Saeed Roustaee : De toute façon, on ne peut pas séparer la société et la politique. Quand on fait un film social, le regard qu’on porte sur les sociaux sont des regards politiques. C’est d’ailleurs cela qui me pose actuellement beaucoup de problèmes, pour l’instant, mon film est interdit de projection. Moi, j’aurais aimé qu’on n’ait pas un regard politisé sur mon film, mais pour l’instant je ne sais pas quel sera l’avenir de mon film en Iran. En tout cas, tout ce que vous avez dit peut être tout à fait correct, moi je n’aimerais pas rentrer dans ce genre d’analyses mais oui, tout à fait. Ce que je peux dire en revanche sur mon personnage, c’est qu’elle a un regard précis, elle prend de la distance pour regarder la situation. Les autres personnages sont tout le temps dans des close-up, ils n’arrivent pas à prendre de la distance, et elle si. Quand les personnages prennent de la distance, analysent, restent silencieux, ils arrivent à réfléchir et prendre les meilleures décisions.

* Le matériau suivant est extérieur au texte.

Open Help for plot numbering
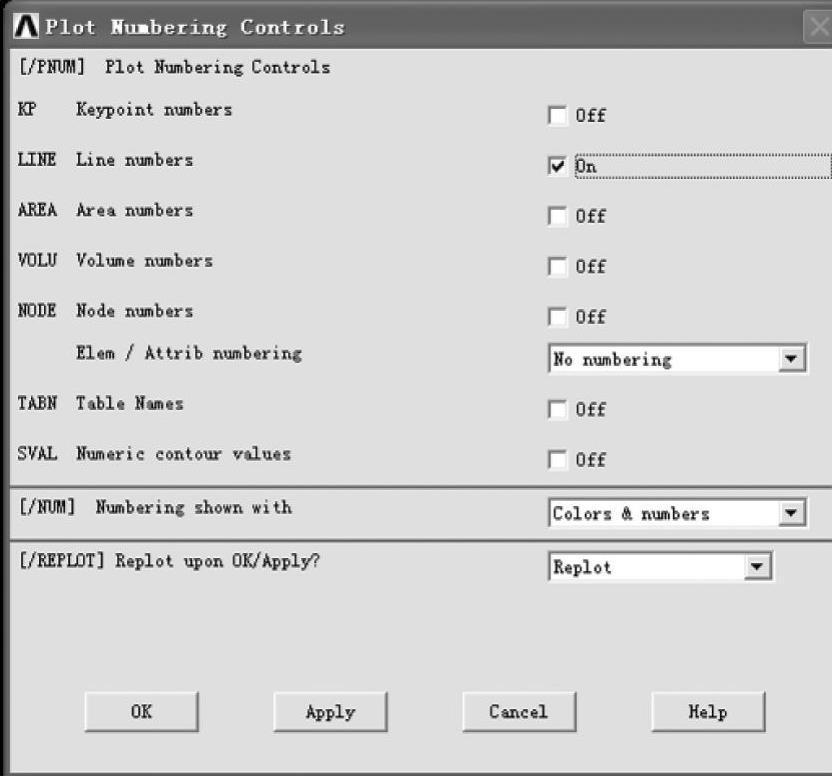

Presse : j’ai une dernière question à propos du lien entre l’Iran et les États-Unis. Dans le film, la famille se réunit autour des matchs de catch, on voit des tee-shirt Nike, avec des marques très visibles…

Saeed Roustaee : Fake Nike !

Presse : (rires) on voit aussi un tee-shirt à l’effigie de Rocky ou de Rambo. Et dans votre premier film, on voit quelqu’un courir en ouverture de film avec un tee-shirt Superman. Il y a comme une attirance de l’Iran envers la culture américaine, et inversement, dans la dernière partie du film, le retrait des États-Unis de l’accord de Vienne peut être perçu comme une méprise de l’Amérique vis-à-vis des autres pays, notamment de l’Iran. Il y a un côté très dur, peut-être cruel, jamais verbalisé… donc était-ce conscient et volontaire de parler de la relation Iran/États-Unis ?

Saeed Roustaee : je ne le vois pas du tout comme ça en fait. Ce n’est pas une question d’affection ou de mépris finalement. Toute l’histoire du catch est celle du fake ou du vrai. Et toute l’histoire par extension, c’est l’histoire du mariage et des pièces d’or à donner ou pas… c’est la question de ce qui est mis en scène et ce qui ne l’est pas dans la vie. En même temps, ça se fait : il y a du catch, ils se battent et il y a un gagnant, il y a un mariage qui se fait, le père veut donner des lingots d’or… Mais quand vous voyez cette histoire d’accord nucléaire, de sanctions, vous le voyez de manière très claire dans le film, parce que c’est le quotidien des iraniens. De jours en jours cette histoire prend de l’ampleur, la vie des iraniens est politisée, on est là à vérifier s’il y a une réunion sur les accords nucléaires, et hop, les prix redescendent. Le lendemain, la réunion est annulée, les prix et l’inflation remontent. À la fin du film, il y a cette voiture. À la fin du tournage, cette voiture, c’était 100 millions de toman. Aujourd’hui, quelques mois plus tard, elle vaut 250 millions de toman. C’est ça l’inflation en Iran. Peut-on s’en défaire ? Non. C’est pour ça que vous le voyez d’une manière aussi claire dans le film. En soi, ce film est comme une historiographie de la société iranienne actuelle, pour qu’elle reste dans l’histoire ; même si c’est une fiction, on l’a vu, on l’a vécu, on l’a marqué.

Leila et ses frères de Saeed Roustaee, sortie le 24 août 2022 dans les salles françaises.

Entretien réalisé par Nicolas Moreno à Paris, le 7 juillet 2022.